*Ausgangstext*

● ● ● ● ● ● ●

Im Wartezimmer einer Samenbank im dänischen Aarhus
Florian Jaenicke/laif

Der Preis der Reproduktion

Die Kosten und Erstattungen für Reproduktionsmedizin variieren stark von Land zu Land und beeinflussen, wer sich künstlich fortpflanzen kann. In vielen Ländern sind medizinisch unterstützte Fortpflanzungsmethoden teuer. Die Erstattung dieser Kosten durch gesetzliche Versicherungen variiert je nach Land und führt zu Unterschieden in den Zugangsmöglichkeiten für verschiedene soziale Gruppen.

In einem Beitrag für die WZB-Mitteilungen stellen die WZB-Forscherinnen Mio Tamakoshi und Hannah Zagel erste Ergebnisse aus der Analyse der neu erhobenen International Reproduction Policy Database (IRPD) vor. Sie beschreiben, wie die Regelungen in unterschiedlichen Ländern zu Unterschieden beim Preis der Fortpflanzung für verschiedene soziale Gruppen führen.

● ● ● ● ● ● ●

*Bereitgestellte Daten*
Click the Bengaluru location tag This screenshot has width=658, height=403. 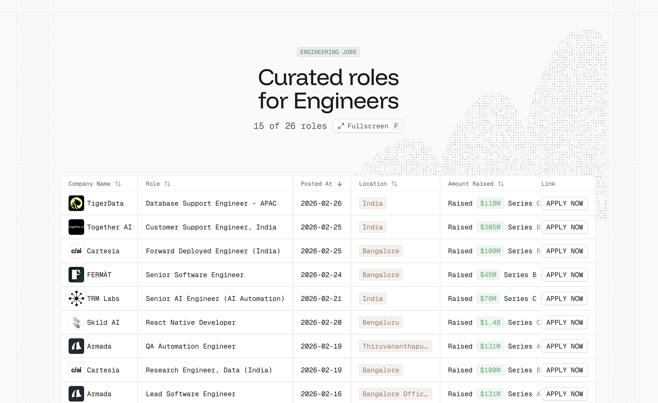[x=381, y=322]
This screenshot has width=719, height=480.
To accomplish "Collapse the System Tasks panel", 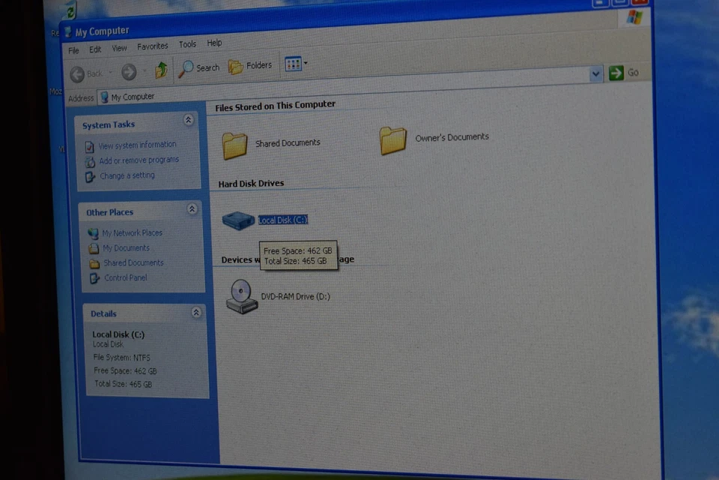I will coord(189,119).
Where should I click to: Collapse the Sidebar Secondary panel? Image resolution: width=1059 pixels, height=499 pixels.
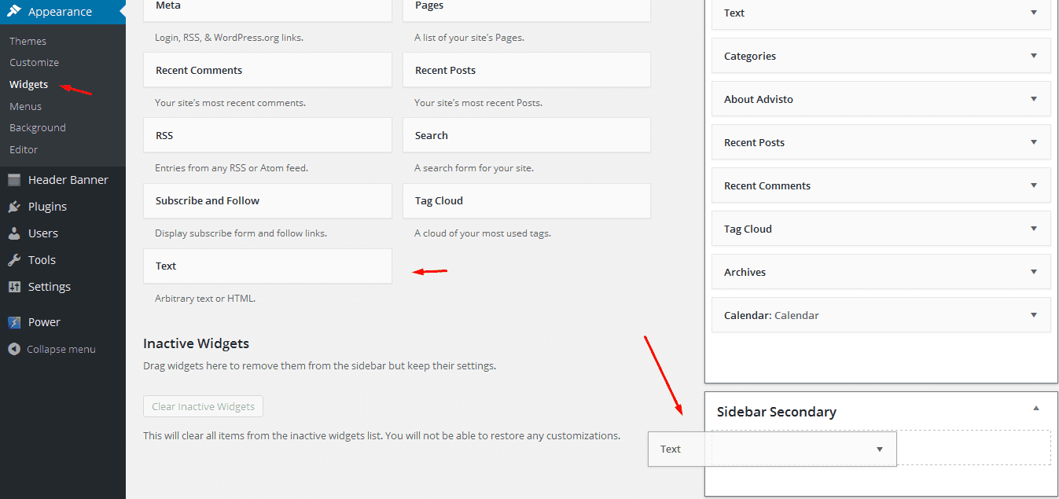[x=1035, y=409]
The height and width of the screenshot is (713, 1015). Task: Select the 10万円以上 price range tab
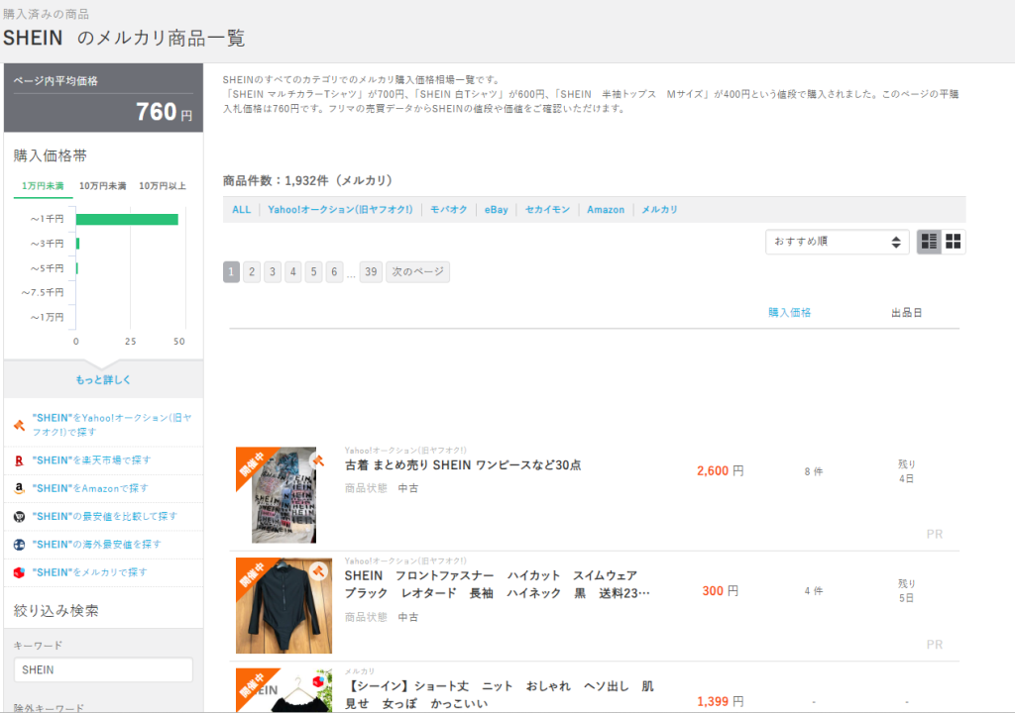point(163,186)
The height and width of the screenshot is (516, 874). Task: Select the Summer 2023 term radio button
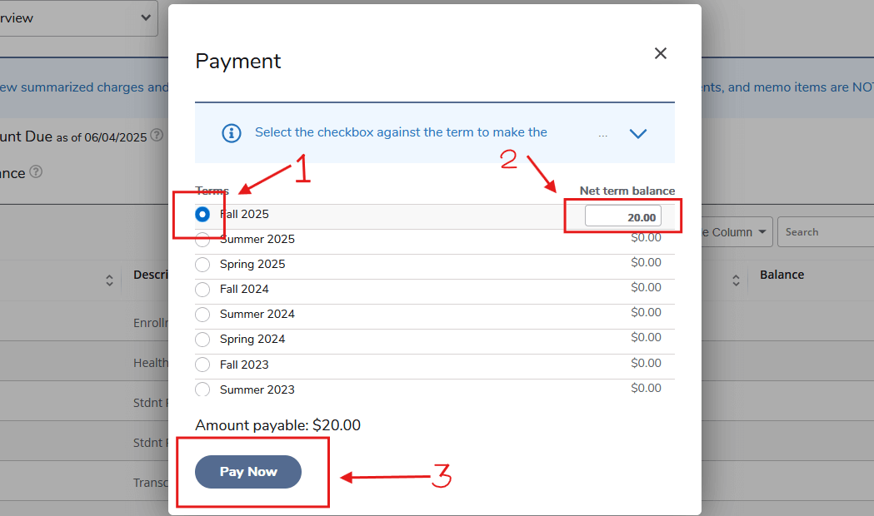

● ● ● ● ● ● ●

*Aufgaben*
• a. Fasse den Ausgangstext zum Preis der Reproduktion in zwei Sätzen zusammen.
• b. Setze den Ausgangstext über die Kosten der Reproduktionsmedizin im Anschluss an seinen letzten Satz fort.
Die Einträge werden hier nicht gebraucht.

*Erwartete Antworten*
• a. Kosten und Erstattungen für Reproduktionsmedizin unterscheiden sich stark von Land zu Land, und weil gesetzliche Versicherungen sie je nach Land unterschiedlich erstatten, haben verschiedene soziale Gruppen ungleiche Zugangsmöglichkeiten zur künstlichen Fortpflanzung. In den WZB-Mitteilungen stellen Mio Tamakoshi und Hannah Zagel erste Ergebnisse aus der International Reproduction Policy Database (IRPD) vor und beschreiben, wie die Regelungen der Länder zu Unterschieden beim Preis der Fortpflanzung führen.

• b.
Die Analyse zeigt: Viele Wohlfahrtsstaaten subventionieren Maßnahmen der Fortpflanzungsmedizin über die gesetzliche Krankenversicherung. Dieser Umstand kommt jedoch nicht allen Bevölkerungsgruppen gleichermaßen zugute. Drei Ursachen führen die Forscherinnen auf: Erstens schließt die allgemeine Krankenversicherung bestimmte Gruppen von der Erstattung aus, beispielsweise aufgrund ihres Alters oder ihres Familien- oder Partnerschaftsstatus. Durch solche Kriterien für die Erstattungsfähigkeit kommt es zu unterschiedlichen Preisen der Behandlung für verschiedene soziale Gruppen, es ist also unterschiedlich teuer, eine Familie zu gründen. Zweitens bezuschussen einige Länder die Leistungen nur, wenn die Hilfe bei der Fortpflanzung medizinisch notwendig ist. In solchen Fällen wird die künstliche Befruchtung ausschließlich als Mittel zur Behandlung von medizinisch bedingter Unfruchtbarkeit subventioniert. Drittens kann der Umfang der Kostenübernahme, zum Beispiel die maximale Anzahl der Behandlungszyklen, den Preis für verschiedene Empfängergruppen verändern – was deren Entscheidung darüber beeinflusst, wie viel Zeit und Geld sie in die Bemühungen um eine Schwangerschaft investieren.

Bessergestellte können sich eher eine Behandlung leisten

Ein Beispiel: In Europa liegen die Kosten für eine Behandlung per In-vitro-Fertilisation (IVF) bei 4.000 bis 5.000 Euro pro Zyklus. Die Länder legen unterschiedliche Höchstzahlen für Behandlungszyklen per IVF fest; so wurden im Jahr 2020 beispielsweise in Lettland zwei Zyklen übernommen, in Belgien sechs. Ähnlich wie bei den oben erwähnten Alterskriterien können die Menschen auch über diese Grenzen hinaus viele Zyklen versuchen, allerdings dann auf eigene Kosten. Das bedeutet, dass sich der Preis vervielfacht, wenn das gewünschte Ergebnis nicht innerhalb der abgedeckten Zykluszahl erreicht wird. Da die Erfolgsquote pro Zyklus mit dem Alter abnimmt, bedeutet dies auch, dass die künstliche Befruchtung teurer wird, je älter Menschen mit Kinderwunsch werden.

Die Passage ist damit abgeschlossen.